When Snort is run as a daemon , the daemon creates a PID file in the log directory. In Snort 2.6, the -pid-path command line switch causes Snort to write the PID file in the directory specified.
Additionally, the -create-pidfile switch can be used to force creation of a PID file even when not running in daemon mode.
The PID file will be locked so that other snort processes cannot start. Use the -nolock-pidfile switch to not lock the PID file.
If you need to dump the shared object rules stub to a directory, you might need to use the -dump-dynamic-rules option. These rule stub files are used in conjunction with the shared object rules. The path can be relative or absolute.

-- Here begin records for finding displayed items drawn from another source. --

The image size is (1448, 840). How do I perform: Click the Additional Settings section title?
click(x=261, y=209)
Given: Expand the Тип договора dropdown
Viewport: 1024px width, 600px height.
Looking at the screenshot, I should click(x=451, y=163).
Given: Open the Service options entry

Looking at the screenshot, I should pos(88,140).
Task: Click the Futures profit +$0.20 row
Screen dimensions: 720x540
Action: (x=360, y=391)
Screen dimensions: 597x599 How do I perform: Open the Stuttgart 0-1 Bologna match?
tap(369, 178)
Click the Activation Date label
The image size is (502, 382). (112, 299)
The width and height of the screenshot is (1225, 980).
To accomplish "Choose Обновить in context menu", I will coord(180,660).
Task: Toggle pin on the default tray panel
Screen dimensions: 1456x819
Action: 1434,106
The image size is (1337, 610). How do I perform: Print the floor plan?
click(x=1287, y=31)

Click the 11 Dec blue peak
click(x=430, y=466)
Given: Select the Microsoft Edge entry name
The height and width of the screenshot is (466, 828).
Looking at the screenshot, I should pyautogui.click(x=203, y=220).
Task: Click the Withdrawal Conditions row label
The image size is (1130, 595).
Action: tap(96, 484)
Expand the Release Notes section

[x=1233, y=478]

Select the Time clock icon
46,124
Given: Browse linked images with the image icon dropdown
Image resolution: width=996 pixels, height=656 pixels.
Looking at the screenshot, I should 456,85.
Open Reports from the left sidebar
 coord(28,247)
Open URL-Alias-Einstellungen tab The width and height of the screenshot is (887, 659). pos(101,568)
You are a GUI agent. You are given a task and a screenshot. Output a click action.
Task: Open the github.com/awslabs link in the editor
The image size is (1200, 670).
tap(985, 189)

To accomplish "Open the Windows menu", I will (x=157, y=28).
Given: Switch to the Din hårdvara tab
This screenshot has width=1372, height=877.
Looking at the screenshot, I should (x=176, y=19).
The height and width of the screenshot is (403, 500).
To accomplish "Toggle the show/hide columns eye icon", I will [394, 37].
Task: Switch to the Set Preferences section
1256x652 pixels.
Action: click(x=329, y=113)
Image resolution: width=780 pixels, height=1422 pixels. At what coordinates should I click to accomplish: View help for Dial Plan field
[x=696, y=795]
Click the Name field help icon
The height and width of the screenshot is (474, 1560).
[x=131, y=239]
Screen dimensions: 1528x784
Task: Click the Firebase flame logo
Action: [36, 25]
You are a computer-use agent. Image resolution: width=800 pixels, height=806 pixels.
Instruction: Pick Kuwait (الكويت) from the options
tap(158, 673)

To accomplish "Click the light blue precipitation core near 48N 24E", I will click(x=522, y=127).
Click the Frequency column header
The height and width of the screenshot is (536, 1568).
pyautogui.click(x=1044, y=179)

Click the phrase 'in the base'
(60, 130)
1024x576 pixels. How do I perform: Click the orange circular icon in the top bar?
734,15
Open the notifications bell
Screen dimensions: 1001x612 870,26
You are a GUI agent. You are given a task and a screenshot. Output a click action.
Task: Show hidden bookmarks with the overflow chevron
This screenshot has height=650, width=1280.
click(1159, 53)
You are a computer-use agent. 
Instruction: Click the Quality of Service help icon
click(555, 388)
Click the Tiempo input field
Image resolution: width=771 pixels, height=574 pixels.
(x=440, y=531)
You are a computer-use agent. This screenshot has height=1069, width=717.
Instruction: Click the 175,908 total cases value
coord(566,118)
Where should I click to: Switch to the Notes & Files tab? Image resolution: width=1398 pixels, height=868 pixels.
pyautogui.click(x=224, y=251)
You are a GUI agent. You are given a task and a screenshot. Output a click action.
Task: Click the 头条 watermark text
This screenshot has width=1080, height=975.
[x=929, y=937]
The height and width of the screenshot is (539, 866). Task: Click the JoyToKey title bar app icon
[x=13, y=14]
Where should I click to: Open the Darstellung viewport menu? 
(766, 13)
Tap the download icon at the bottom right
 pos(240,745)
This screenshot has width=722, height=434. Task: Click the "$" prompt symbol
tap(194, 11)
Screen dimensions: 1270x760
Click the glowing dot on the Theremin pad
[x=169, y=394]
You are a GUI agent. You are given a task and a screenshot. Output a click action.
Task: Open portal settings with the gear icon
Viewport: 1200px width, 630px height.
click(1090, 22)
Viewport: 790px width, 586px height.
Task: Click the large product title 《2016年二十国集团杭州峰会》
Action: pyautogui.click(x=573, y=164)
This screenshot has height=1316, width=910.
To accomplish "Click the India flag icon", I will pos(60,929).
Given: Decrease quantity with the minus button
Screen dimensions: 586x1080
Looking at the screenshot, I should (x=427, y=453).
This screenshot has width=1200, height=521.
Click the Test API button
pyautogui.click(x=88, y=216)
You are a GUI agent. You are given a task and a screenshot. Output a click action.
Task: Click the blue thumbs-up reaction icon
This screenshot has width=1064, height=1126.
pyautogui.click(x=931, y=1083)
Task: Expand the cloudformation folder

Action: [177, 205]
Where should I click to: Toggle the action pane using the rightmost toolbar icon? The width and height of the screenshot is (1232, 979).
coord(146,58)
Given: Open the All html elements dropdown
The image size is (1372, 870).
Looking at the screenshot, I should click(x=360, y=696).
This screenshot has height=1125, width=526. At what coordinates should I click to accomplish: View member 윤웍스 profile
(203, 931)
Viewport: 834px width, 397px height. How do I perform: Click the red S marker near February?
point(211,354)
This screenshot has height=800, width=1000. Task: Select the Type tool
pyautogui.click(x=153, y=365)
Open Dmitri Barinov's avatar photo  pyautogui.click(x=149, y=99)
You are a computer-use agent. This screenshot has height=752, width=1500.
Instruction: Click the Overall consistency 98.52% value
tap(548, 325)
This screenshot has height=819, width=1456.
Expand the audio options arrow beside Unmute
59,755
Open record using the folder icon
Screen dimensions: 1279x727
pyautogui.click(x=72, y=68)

/usr/local/bin/snort -c /usr/local/etc/snort.conf \
--dump-dynamic-rules=/tmp
This path can also be configured in the snort.conf using the config option dump-dynamic-rules-path as follows:
config dump-dynamic-rules-path: /tmp/sorules
The path configured by command line has precedence over the one configured using dump-dynamic-rules-path.
/usr/local/bin/snort -c /usr/local/etc/snort.conf \
--dump-dynamic-rules
snort.conf:
config dump-dynamic-rules-path: /tmp/sorules
In the above mentioned scenario the dump path is set to /tmp/sorules.
If you need to post packet logs to public mailing lists, you might want to use the -O switch. This switch obfuscates your IP addresses in packet printouts. This is handy if you don't want people on the mailing list to know the IP addresses involved. You can also combine the -O switch with the -h switch to only obfuscate the IP addresses of hosts on the home network. This is useful if you don't care who sees the address of the attacking host. For example, you could use the following command to read the packets from a log file and dump them to the screen, obfuscating only the addresses from the 192.168.1.0/24 class C network:
./snort -d -v -r snort.log -O -h 192.168.1.0/24
In Snort v2.4, the -G command line option was added that specifies an instance identifier for the event logs. This option can be used when running multiple instances of snort, either on different CPUs, or on the same CPU but a different interface. Each Snort instance will use the value specified to generate unique event IDs. Users can specify either a decimal value (-G 1) or hex value preceded by 0x (-G 0x11). This is also supported via a long option -logid.